As I said, the second opinion took a while to come through, in fact it wasn’t until I called Manchester myself, weeks after it was requested, that they set an appointment to talk to me. A week later the second opinion was finally given, and a date was set for surgery, it couldn’t be for three weeks because we would need the radiology team on hand in case the carotid artery was removed. During that time, I tried to relax, we went to Devon and had a lovely time, and I imagined a future in which the pain in my face would be long forgotten. I also wrapped my head around the significant side effects of the surgery, including double vision, loss of vision, a lazy eye, loss of taste snd smell, glue ear, need for a hearing aid, tinnitus, difficulty chewing, and maybe even a stroke or death. Finally, on June 3rd I went to the hospital for my surgery, I was as ready as I could be and was expecting not to be woken up until the following day. However shortly before the surgery it was explained to me that the cancer had grown much faster than ACCs typically do and the plan for surgery wasn’t as a hopeful option as it was a month ago. I was put to sleep for surgery but two and a half hours later I was awake again and knew at once things couldn’t have gone to plan.

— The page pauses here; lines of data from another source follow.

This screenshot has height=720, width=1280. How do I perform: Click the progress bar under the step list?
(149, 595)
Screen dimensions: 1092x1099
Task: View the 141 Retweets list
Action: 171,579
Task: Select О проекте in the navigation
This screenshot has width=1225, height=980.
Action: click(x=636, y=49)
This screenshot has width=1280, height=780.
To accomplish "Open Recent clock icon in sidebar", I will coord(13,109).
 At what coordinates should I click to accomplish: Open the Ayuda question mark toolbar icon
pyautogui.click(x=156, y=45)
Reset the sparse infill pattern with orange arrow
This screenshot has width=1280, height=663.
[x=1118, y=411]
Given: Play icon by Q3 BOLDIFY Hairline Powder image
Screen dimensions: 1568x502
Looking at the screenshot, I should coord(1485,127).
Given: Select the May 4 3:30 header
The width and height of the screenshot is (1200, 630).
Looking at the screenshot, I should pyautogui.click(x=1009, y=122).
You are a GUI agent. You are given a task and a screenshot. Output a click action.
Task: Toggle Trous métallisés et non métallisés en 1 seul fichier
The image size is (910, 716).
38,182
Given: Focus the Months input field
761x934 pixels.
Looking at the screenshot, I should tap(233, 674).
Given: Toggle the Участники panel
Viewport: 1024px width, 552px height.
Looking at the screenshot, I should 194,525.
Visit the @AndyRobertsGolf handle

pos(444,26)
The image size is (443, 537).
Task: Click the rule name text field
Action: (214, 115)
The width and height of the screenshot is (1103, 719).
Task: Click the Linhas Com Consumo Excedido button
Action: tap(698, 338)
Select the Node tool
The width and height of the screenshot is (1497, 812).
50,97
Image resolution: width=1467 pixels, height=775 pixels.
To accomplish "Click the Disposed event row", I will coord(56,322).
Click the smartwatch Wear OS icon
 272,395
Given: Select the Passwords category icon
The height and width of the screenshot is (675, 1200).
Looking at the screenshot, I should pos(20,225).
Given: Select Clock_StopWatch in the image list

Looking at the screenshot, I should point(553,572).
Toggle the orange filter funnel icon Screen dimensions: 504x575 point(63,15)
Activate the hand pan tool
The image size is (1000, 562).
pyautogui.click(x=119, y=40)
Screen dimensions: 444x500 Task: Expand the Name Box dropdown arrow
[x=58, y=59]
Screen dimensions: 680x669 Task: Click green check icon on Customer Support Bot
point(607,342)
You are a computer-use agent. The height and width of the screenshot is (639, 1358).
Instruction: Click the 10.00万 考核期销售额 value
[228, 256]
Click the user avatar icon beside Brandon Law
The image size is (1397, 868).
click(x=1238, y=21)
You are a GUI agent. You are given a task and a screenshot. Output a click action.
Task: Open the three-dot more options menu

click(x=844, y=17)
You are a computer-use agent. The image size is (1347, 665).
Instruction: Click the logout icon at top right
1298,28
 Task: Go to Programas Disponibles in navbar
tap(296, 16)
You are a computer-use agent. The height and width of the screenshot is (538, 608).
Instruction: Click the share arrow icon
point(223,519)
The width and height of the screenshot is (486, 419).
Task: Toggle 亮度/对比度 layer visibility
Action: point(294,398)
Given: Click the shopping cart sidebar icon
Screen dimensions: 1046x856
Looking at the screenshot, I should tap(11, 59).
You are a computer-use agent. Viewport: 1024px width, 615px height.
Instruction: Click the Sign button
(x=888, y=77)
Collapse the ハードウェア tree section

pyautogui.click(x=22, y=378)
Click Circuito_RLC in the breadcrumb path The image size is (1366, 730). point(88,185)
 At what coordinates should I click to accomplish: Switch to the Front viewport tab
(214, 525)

Because of an excessive amount of blood loss during the surgery they had to abandon it early. They deliberated for about 30 minutes or so whether to continue but for my safety aborted the surgery, only taking a small amount out. It meant that recovery time was much quicker, and those side effects were not something I needed to worry about at all. I was passed over to the oncology team, whose care I am still under.

Now and the Future

Now I feel in really good hands, however my future is still looking quite bleak and the chances of a cure still very low. I am undergoing radiotherapy as I write this, I am halfway through a gruelling, six-week high dose course, this is in the hope that it kills many cells and puts the rest in a state of suspended animation. However, how long that lasts is unknown, it could be months or years. My cancer is a fast growing, aggressive type and that minimises the amount of time I have left.

We hope that the radiotherapy does the best job it can but we also look for clinical trials - scientific breakthroughs to save me! Which is why I ask that you help us to put on this event where we hope to raise money for Oracle Cancer Trust, because they are a team that are working hard to find a cure, and have already helped me and my family so much in getting expert opinions and wider support.

Thank you so much for your continued love and support, I cannot do this alone, and thankfully I don’t have to.